Does Teaching Literature Still Matter?

I ask myself this question twice every year while preparing to return to the classroom for a new semester. I love prepping. I love choosing my books, thinking up activities, strategizing ways to help students work their way into a book and its issues, to appreciate the book’s use of language. In the past few years, however, I have had to fight a gnawing sense of futility. What could it possibly matter that my students, who range in age between 17 and 19, appreciate the beauty of E.B. White’s imagery in Charlotte’s Web, or grasp the richness of Ellen Foster’s voice, or appreciate the deeper themes about independence and rebellion in Where the Wild Things Are? My course is Creative Writing for Children. Students will eventually write their own picture books, plus the first chapter of a young adult novel.

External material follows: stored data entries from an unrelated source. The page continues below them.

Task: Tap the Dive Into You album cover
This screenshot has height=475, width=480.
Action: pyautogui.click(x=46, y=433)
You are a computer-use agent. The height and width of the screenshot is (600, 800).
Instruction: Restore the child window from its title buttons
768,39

Yesterday, a Ukrainian airplane was shot down over Tehran, killing 176 people, including 63 Canadian citizens. The majority of passengers were expected to take a connecting flight out of Kiev and continue on to Canada. A sadness and seething anger has settled amongst all Canadians at this senseless loss of so many lives, fueled by the awareness that one man is responsible: Donald Trump. And yet, to watch him at his news conference, cracking stupid jokes and blowing his own horn, it is clear he takes no responsibility and has not once ounce of remorse or empathy for any of the victims and their families. And we can do nothing about it. The fate of so much is truly in the hands of an idiot.
So, what is the use of literature and writing and words amongst all this insanity? Australia is burning, anti-Semitism and fascism are on the rise. Wealthy men like Epstein rape children and then are denied their day in court by conspiracies to keep them silent. Yes, the world is in a dark place, indeed.

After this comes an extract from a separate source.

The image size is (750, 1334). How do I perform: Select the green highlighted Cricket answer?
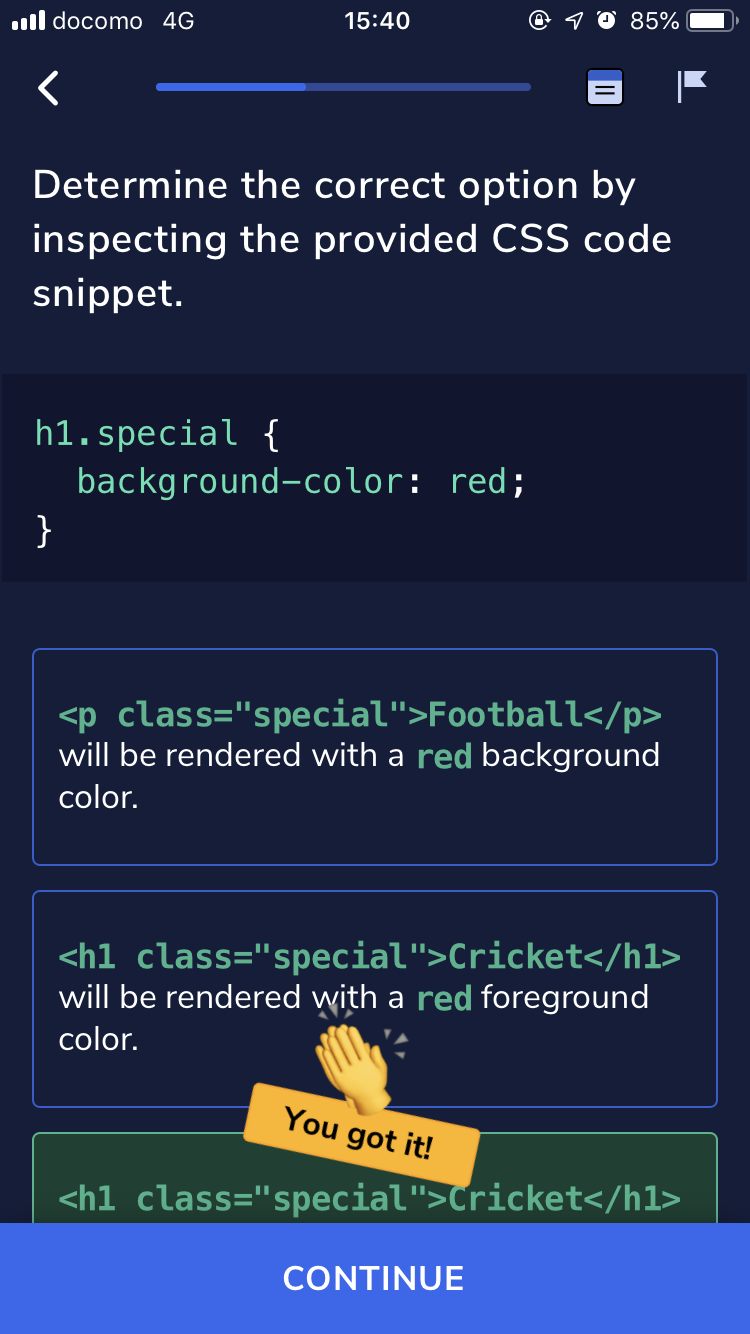point(375,1178)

And there, the lightbulb switches on. We need hope. We need optimism. We need beauty to counteract all the ugliness. And what better place to begin to find hope than in children’s books. The world has needed hope before and we have been in darker places than right now. Literature, the mirror of a culture, the shaper of culture, the conscience of a culture, has its role to play – perhaps not as central as the role once was, but there nonetheless.

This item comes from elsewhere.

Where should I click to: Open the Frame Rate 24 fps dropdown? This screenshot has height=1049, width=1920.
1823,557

I am going to return to class trying to be enthusiastic and optimistic. The young adults I teach deserve this. They have so many decades ahead of them, so many life experiences still to come. If the sight of Wilbur taking delight in Charlotte’s babies doesn’t help lift their spirits (yes, depression and anxiety seem to be epidemic) then I will have failed. But I know it will. It does me, every time I reread it. I can’t wait to get to that scene again.